## Required actions
[1] From the passage on the fracking machine's computer system, list every kind of communication port given as an example.
[2] Write the next part of the passage on the fracking machine's computer system, picking up after its final sentence.

[[ Source document, beginning ]]

To interface with an operator, the computer system 200 can include a monitor or operator display 220 such as a liquid crystal display (LCD) or technology connected to the communications system 204 through an appropriate driver 222. The communications system 204 can also connect with other input/output devices 224 to exchange information, including for example, keypads, touch screens, printers, etc. To interface with external devices, the communications system 204 can include communication ports 226, such as serial ports, parallel ports, USB ports, jacks, and the like which connect to remote devices via data cables, fiber optics and the like. In further embodiments, the communications system 204 may include transmitters/receivers 228 configured for wireless communications to send and receive data and information wirelessly. By way of example, the first and second pressure sensors 140, 142 may interface with the computer system through these communication ports 226 or transmitters/receivers 228.

Referring back to FIG. 1, the components of the computer system 200 can be configured to form an electronic control module (ECM), electronic control unit (ECU), or electronic controller responsible for monitoring and regulating operation of the fracking machine 100 including the internal combustion engine 102, the pump 106, and any drivetrain components 105 operatively disposed between the engine and the pump. For example, the computer system 200 can adjust the speed and/or pressure of the pump 106 by regulating operation of the internal combustion engine 102 and/or the transmission if included. In various embodiments, the components of the computer system 200 shown in FIG. 4 can be included in a single hardware package or module, though in other embodiments, they may be distributed in different locations on the fracking machine 100.

The capacity of the computer system 200 to monitor and regulate discharge pressure from the pump may be restricted by the task management requirements of the CPU 202 arising from allocating CPU capacity among multiple operations and/or by the congestion of data traffic over the communications system 204. Therefore, in an embodiment, the computer system 200 can include a dedicated logic device 230 for monitoring and regulating pump pressure. The logic device 230 may be an integrated or discrete circuit or a plurality of integrated or discrete circuits including circuitry configured for conducting specific logical functions associated with the discharge pressure of the pump. Examples of suitable logic devices 230 include programmable logic devices such as field programmable gate arrays (FPGA), dedicated or customized logic devices such as application specific integrated circuits (ASIC) and gate arrays, or any other suitable type of circuitry or microchip. The logic device 230 can be configured to process digital or analog signals or can be configured as a mixed signal device. To receive data regarding pressures associated with the pump, the logic device 230 can be directly connected to the first and second pressure sensors 140, 142, although in other embodiments, the logic device 230 may also be communicatively connected to the communications system 204. In various embodiments, the logic device 230 can be a separate device from the other components of the computer system 200 or may be physically integrated with the other components of the computer system 200. The logic device may perform other operations or processes associated with the pump.

[[ Source document, end ]]
[[ Data segment, beginning ]]

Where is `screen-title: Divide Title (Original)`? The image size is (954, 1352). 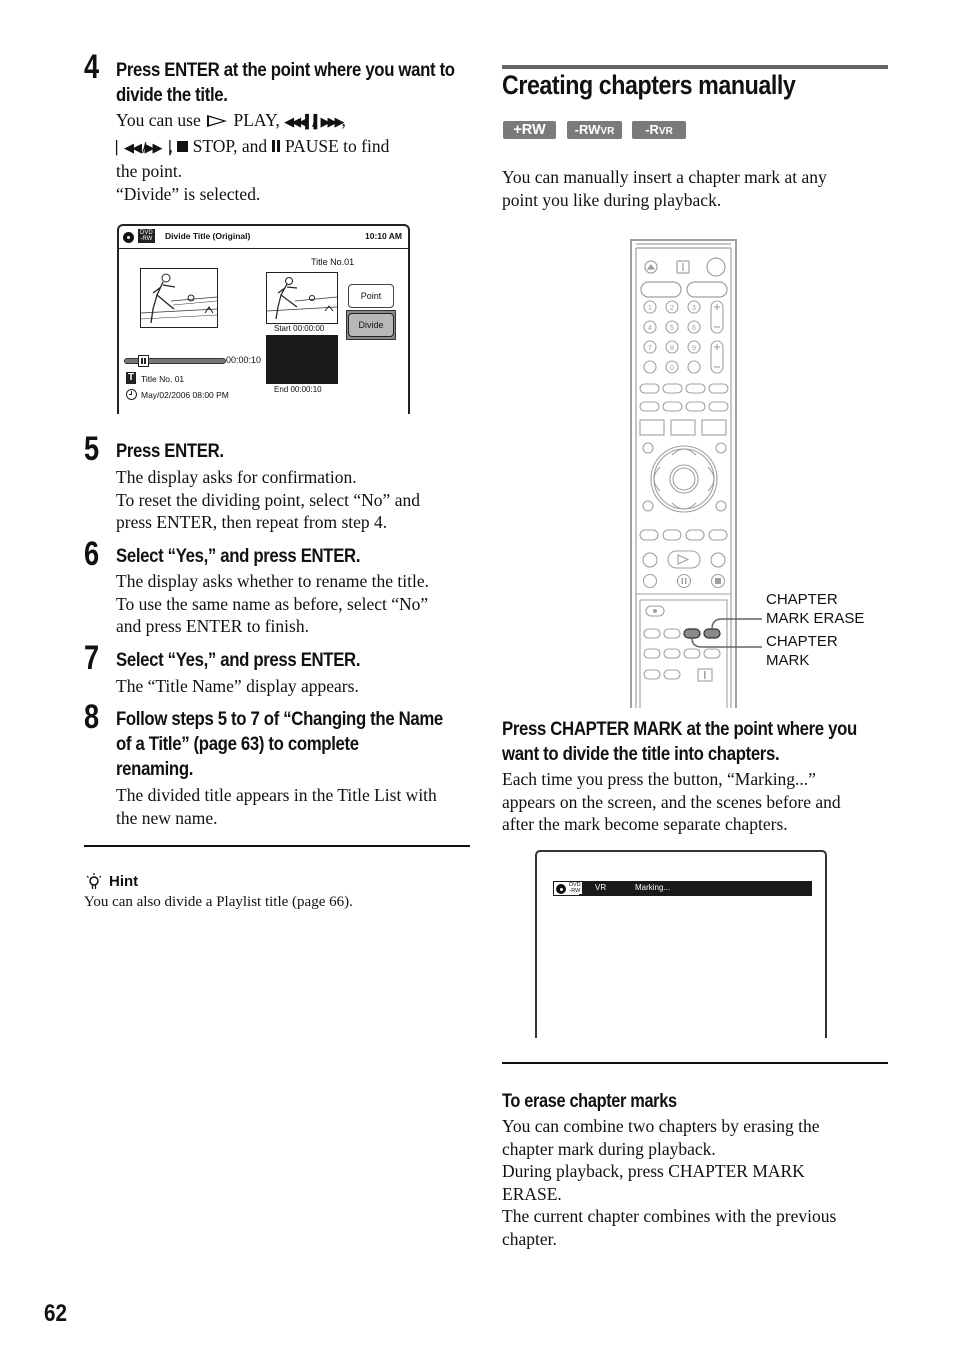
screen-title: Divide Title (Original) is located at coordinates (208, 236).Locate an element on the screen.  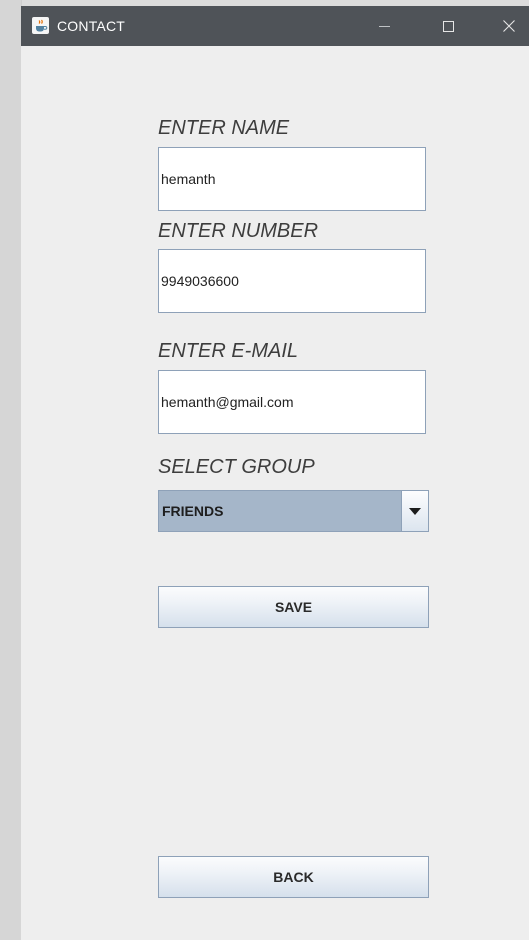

[[ Data segment, end ]]

## Set of answers
[1] Serial ports, parallel ports, USB ports, jacks

[2]
In an aspect of the disclosure, the logic device 230 can be configured to monitor the pressure data received from the first and/or second pressure sensors 140, 142 to assess the operating condition of the suction and discharge valves associated with the pump. Referring to FIG. 5, for example, there is illustrated an exemplary plot 300 of the discharge pressure along the Y-axis 302 verses time along the X-axis 304 as measured by the first pressure sensor 140 associated with the pump 106. The discharge pressures along the Y-axis 302 and time along the X-axis 304 shown in FIG. 5 are exemplary only but may correlate with pressures and timing typically associated with a fracking operation. The plot 300 graphs a discharge pressure curve 306 over time along the X-axis 304 as illustrated.

Referring to FIGS. 2, 3, 4, and 5, the pump 106 may discharge a steady state discharge pressure 308 of approximately 45,000 kPa under normal operating conditions. The steady state discharge pressure 308 may result from the combined discharge pressures of the plurality of the pumping chambers 126 included in the pumping unit 124. Furthermore, the timing associated with the plurality of the pumping chambers 126 can be configured to maintain steady state, balanced operation of the pumping unit 124. For example, the timing can be set such that the piston 160 disposed in a first pumping chamber 126 may be conducting a discharge stroke while the piston 160 in an adjacent pumping chamber 126 is conducting an opposing suction stroke. Hence, the plurality of pumping chambers 126 discharge to the discharge outlet 138 and draw from the inlet manifold 130 at different respective times. Where a number of different pumping chambers 126 are arranged inline, the stroke timing for the individual pumping chambers 126 can be varied with respect to each other to reduce pulsations in the pump 106. The difference in stroke timing can be accomplished by connecting the connecting rods 122 to the crankshaft disposed in the connecting rod housing 120 at different relative angular positions. Accordingly, the pumping unit 124 maintains a relatively consistent steady state discharge pressure 308 of, for example, 45,000 kPa.

If, however, the suction and/or discharge valves 162, 164 associated with one of the plurality of pumping chambers 126 were to operate uncharacteristically, for example, due to wear or deterioration of the suction and/or discharge valves 162, 164 or the associated valve seat 166, the irregular operation may be reflected in the discharge pressure curve 306. For example, uncharacteristic operation of the suction and/or discharge valves 162, 164 may be manifested as discharge pressure spikes 310 appearing in the discharge pressure from the pump 106. The discharge pressure spikes 310 can be significant, for example, increasing the discharge pressure curve 306 to approximately 60,000 kPa or decreasing it to approximately 30,000 kPa.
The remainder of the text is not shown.